Exercise materials>
────

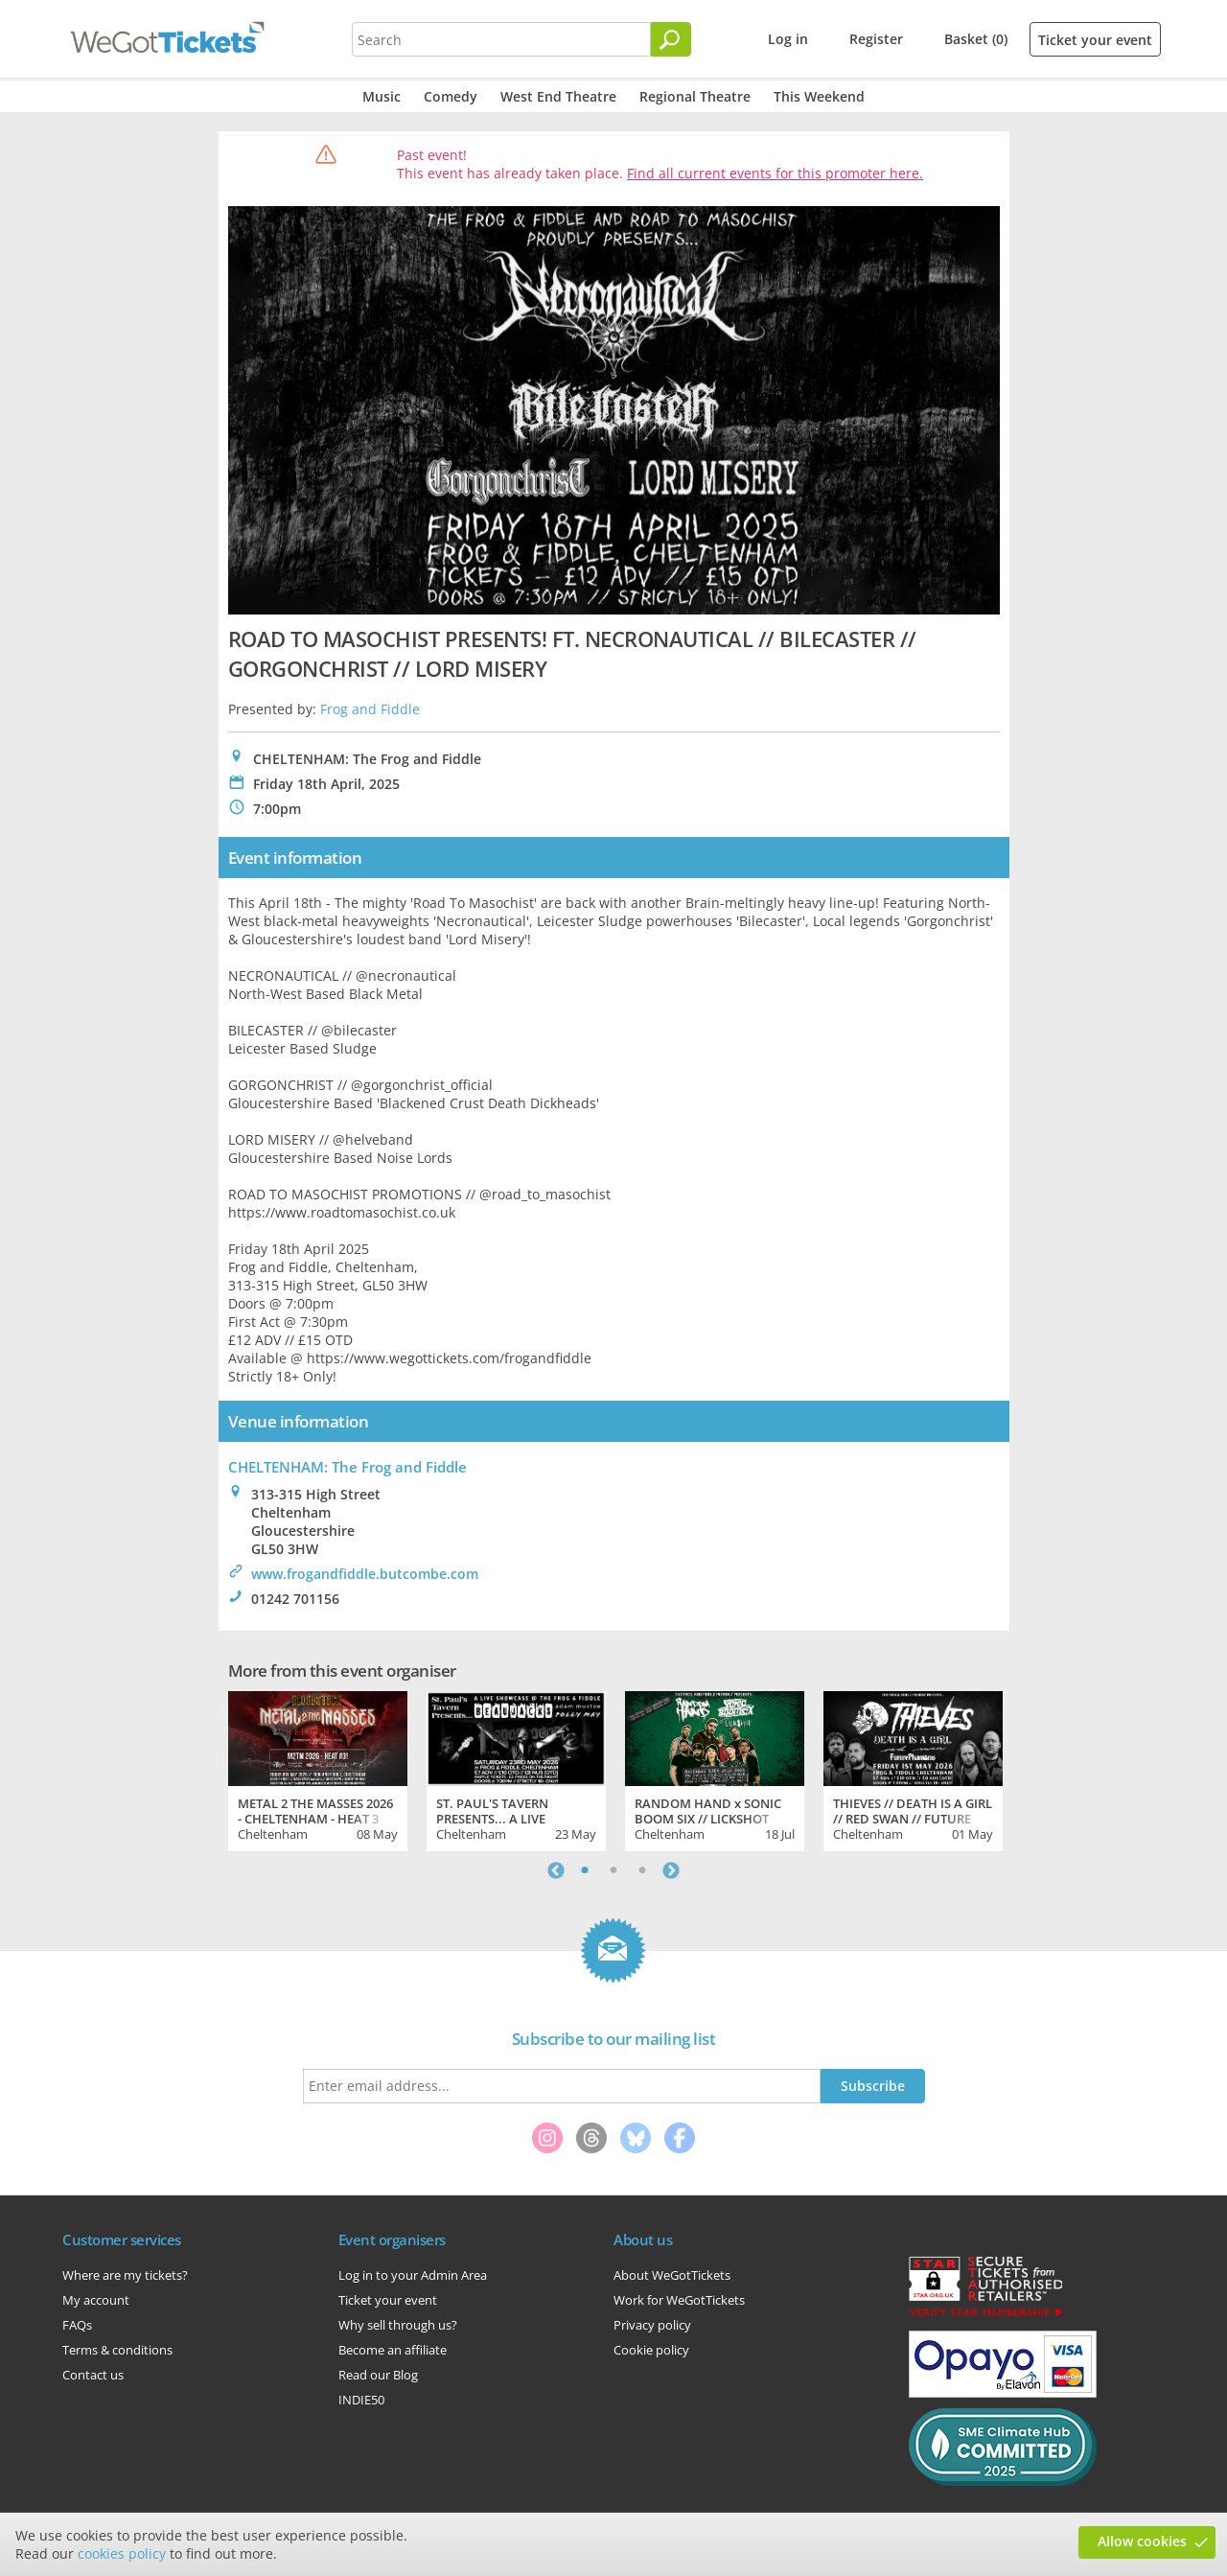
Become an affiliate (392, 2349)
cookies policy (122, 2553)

────

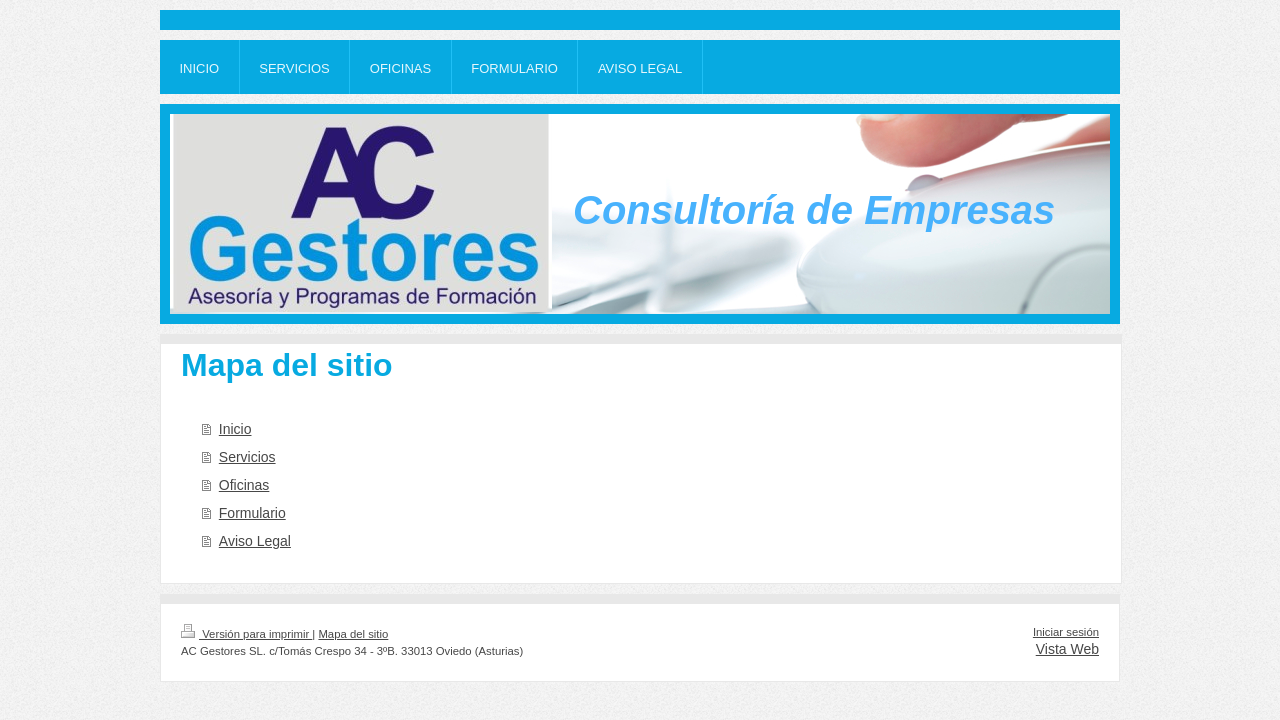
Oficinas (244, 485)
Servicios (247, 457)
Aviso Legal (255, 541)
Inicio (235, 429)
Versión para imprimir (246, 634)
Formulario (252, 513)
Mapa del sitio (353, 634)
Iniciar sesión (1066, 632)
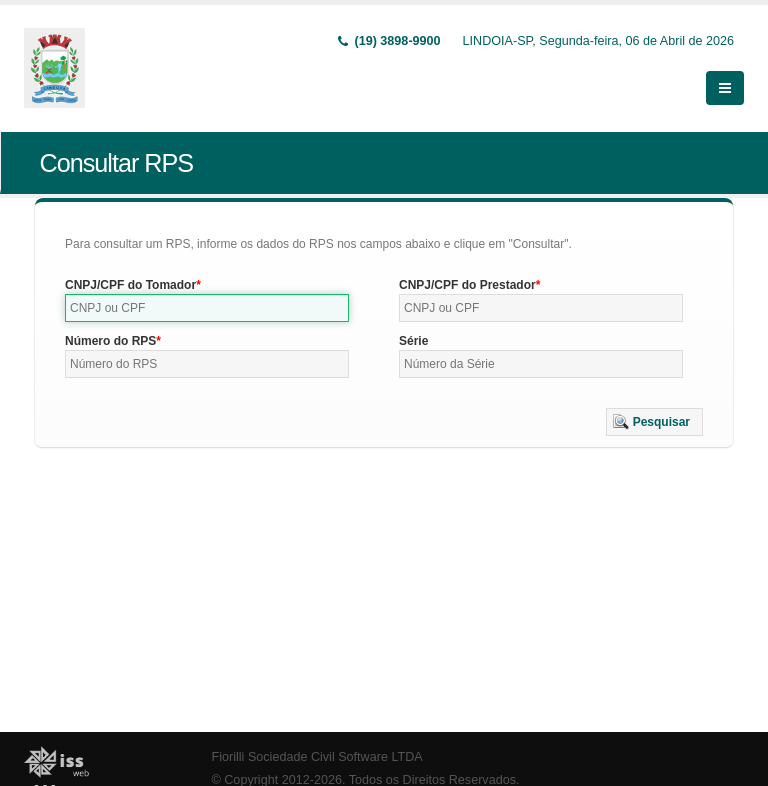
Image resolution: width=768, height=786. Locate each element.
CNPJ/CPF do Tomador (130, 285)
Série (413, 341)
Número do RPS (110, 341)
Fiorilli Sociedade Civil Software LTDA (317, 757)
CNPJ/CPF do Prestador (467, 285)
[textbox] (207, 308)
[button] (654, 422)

────

Aim> Reproduce only the material between the lines holding "Oficinas (244, 485)" and "[button] (654, 422)", inclusive, keeping the text of every line and increasing each coordinate in the answers by 137. Leave the pictures out.

The completed task>
Oficinas (381, 622)
Servicios (384, 594)
Aviso Legal (392, 678)
Inicio (372, 566)
Versión para imprimir (383, 771)
Formulario (389, 650)
Mapa del sitio (490, 771)
Iniciar sesión (1203, 769)
Image resolution: width=768, height=786. Locate each element.
CNPJ/CPF do Tomador (267, 422)
Série (550, 478)
Número do RPS (247, 478)
Fiorilli Sociedade Civil Software LTDA (454, 894)
CNPJ/CPF do Prestador (604, 422)
[textbox] (344, 445)
[button] (791, 559)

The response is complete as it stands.